Part of the Khronos Group
OpenGL.org

The Industry's Foundation for High Performance Graphics

from games to virtual reality, mobile phones to supercomputers

Results 1 to 4 of 4

Thread: Performance of FBOs in various situations.

  1. #1
    Intern Newbie
    Join Date
    Feb 2008
    Posts
    45

    Performance of FBOs in various situations.

    Hi! I remember reading in some old ATI or nVidia papers that said that, in your Application, FBOs had to be created as early as possible for maximum performance.
    Is this still true today? If i want to create a large FBO for a shadowmap after having loaded a few resources, buffer objects, textures, etc. Does it still hold?

    To add a bit more depth to the discussion, I am familiar with how ATI and nVidia hardware works and I know that framebuffers are allocated in a video memory region called "Tiled Memory", which ensure that access to pixels for reading/writing linearly is more cache friendly.

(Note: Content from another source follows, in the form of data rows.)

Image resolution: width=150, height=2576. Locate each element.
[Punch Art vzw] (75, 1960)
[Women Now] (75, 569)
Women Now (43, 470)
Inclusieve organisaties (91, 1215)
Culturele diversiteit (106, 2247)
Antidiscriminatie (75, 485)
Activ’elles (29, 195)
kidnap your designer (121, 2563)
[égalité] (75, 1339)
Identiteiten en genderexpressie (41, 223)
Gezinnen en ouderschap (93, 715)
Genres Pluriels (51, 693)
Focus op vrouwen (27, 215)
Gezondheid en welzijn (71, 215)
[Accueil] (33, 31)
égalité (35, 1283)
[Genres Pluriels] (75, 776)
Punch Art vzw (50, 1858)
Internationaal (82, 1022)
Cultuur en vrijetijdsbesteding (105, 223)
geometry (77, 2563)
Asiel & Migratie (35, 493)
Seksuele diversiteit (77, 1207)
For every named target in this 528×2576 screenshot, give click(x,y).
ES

I know textures are not stored there because they are, instead, swizzled on upload and uploading buffer objects or shaders to tiled memory doesn't make any sense. Is this why papers recommend creating FBOs as early as possible? Is there any other reason? or is it just not important/necesary nowadays?

    Thanks!

  2. #2
    Advanced Member Frequent Contributor
    Join Date
    Dec 2007
    Location
    Hungary
    Posts
    941
    There is no such thing as a "large FBO" as FBOs only hold state, not actual resources. The textures and renderbuffers you use as FBO attachments are the resources that can be "large". Probably it is still preferable to allocate the textures and renderbuffers that you plan to use as FBO attachments as soon as possible as then it is more likely they will fit in video memory, rather than GPU addressable system memory. However, as long as you don't overrun your video memory budget, that shouldn't be an issue.

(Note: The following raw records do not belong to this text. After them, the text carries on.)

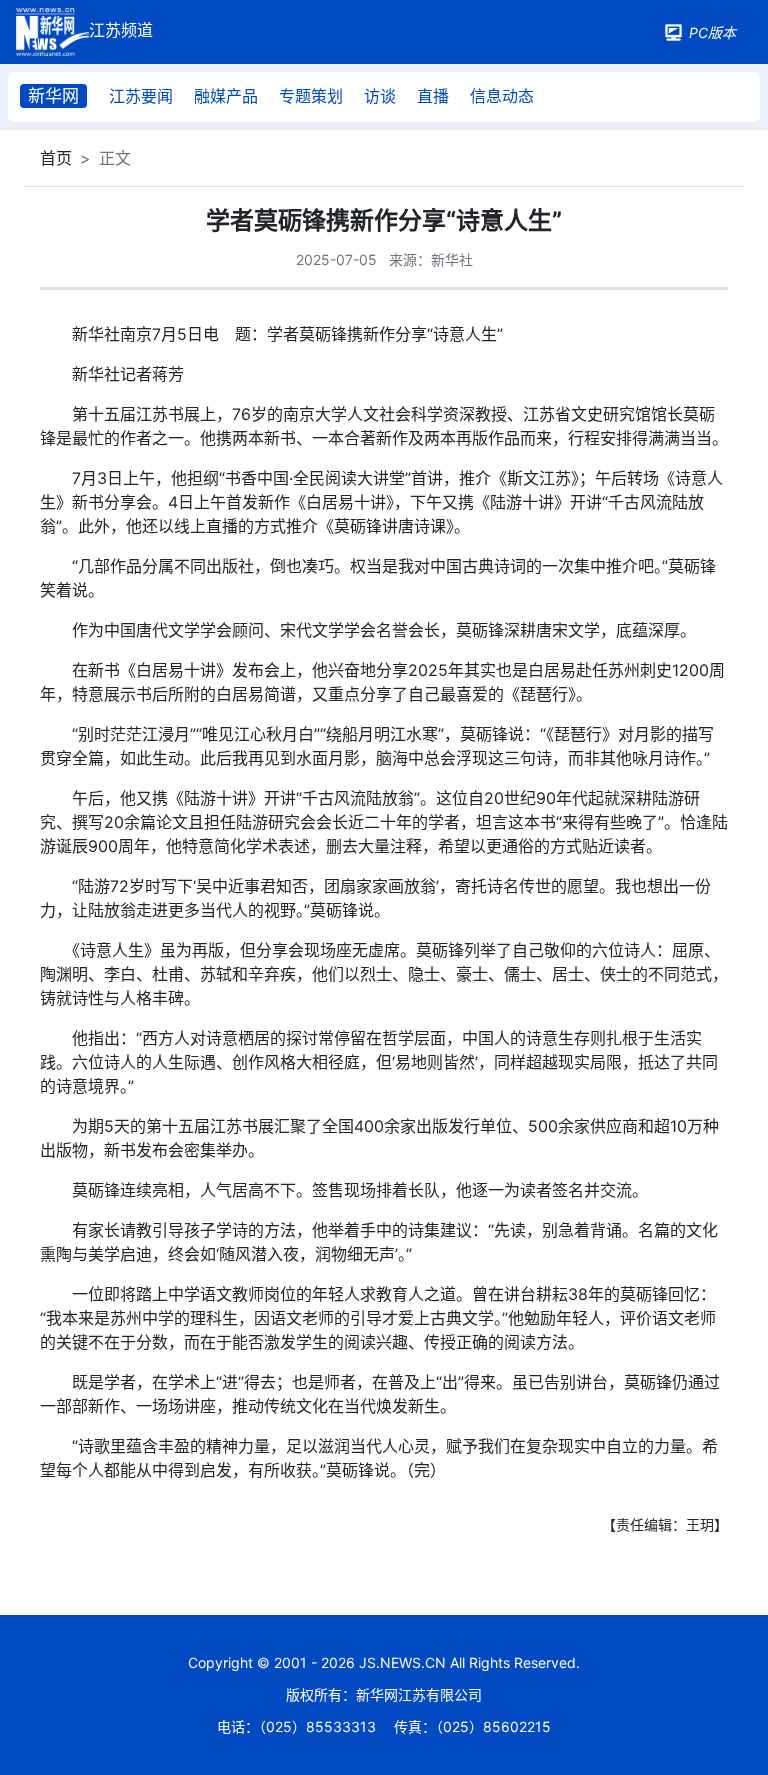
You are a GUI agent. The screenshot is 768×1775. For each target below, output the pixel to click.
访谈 (380, 96)
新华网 (53, 96)
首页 (56, 158)
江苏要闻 (141, 96)
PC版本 (712, 32)
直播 (433, 96)
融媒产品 (226, 96)
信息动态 (502, 96)
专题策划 (311, 96)
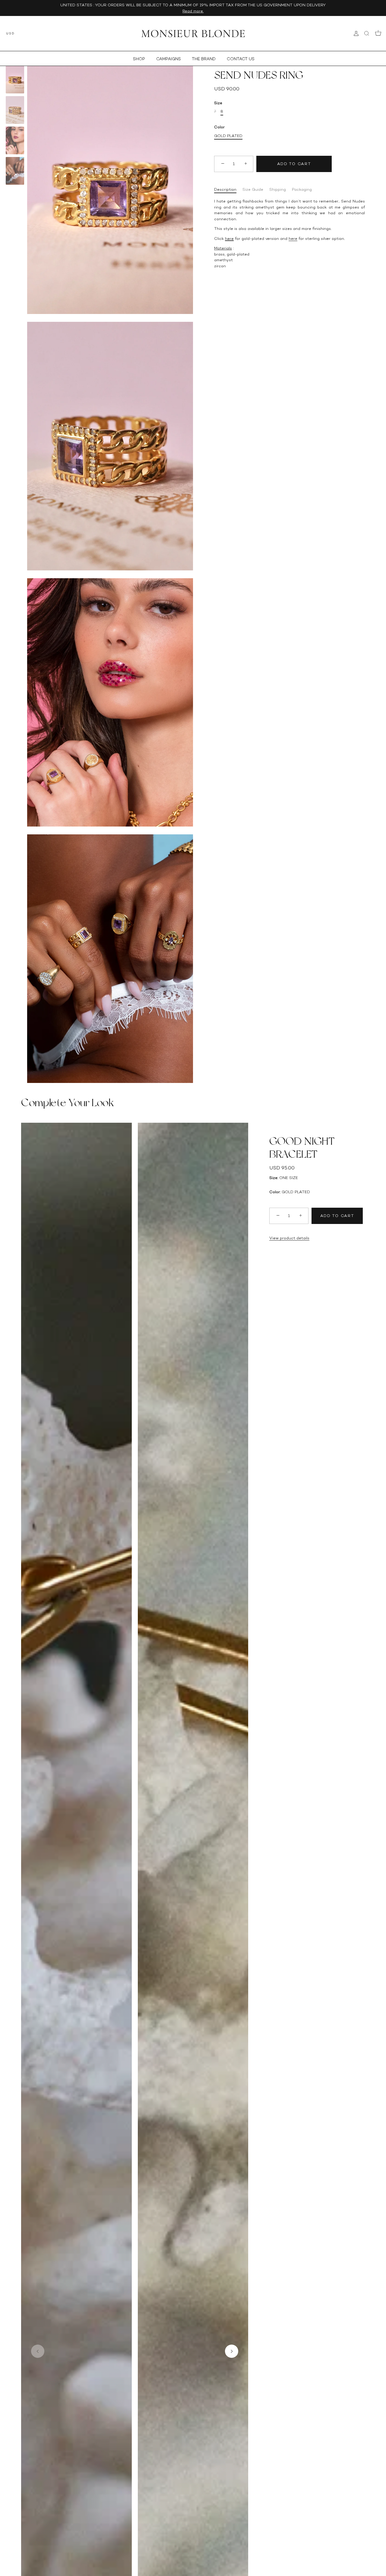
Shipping (277, 189)
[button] (37, 2351)
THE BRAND (204, 58)
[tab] (228, 190)
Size (218, 103)
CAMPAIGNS (168, 58)
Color (219, 127)
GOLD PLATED (228, 135)
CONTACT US (241, 58)
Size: (273, 1177)
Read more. (193, 11)
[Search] (366, 33)
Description (225, 189)
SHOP (139, 58)
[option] (15, 80)
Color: (274, 1192)
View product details (289, 1238)
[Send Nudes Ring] (14, 79)
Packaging (302, 189)
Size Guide (252, 189)
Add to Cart (294, 164)
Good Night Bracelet (302, 1148)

    Also, there is no such concept as "tiled memory". Textures and renderbuffers do have a tiled internal structure, i.e. the texels are not stored linearly but in a swizzled/tiled layout, however, that has no connection with the actual memory location of the resource itself, so they can be either in video memory or system memory. Buffers and 1D textures, in fact, have a linear layout, obviously, but every other texture and renderbuffer will most likely use a different (tiled) layout.

    So to sum it up:
    - Not FBO creation what matters but resource creation (i.e. texture and/or renderbuffer creation).
    - FBOs hold only state data, not resource data.
    - You shouldn't worry about the memory type used for the FBO attachment creation as long as you don't overrun your video memory budget with your buffers and textures.
    - There is no such thing as "tiled memory" but "tiled layout" which is independent of the memory type used.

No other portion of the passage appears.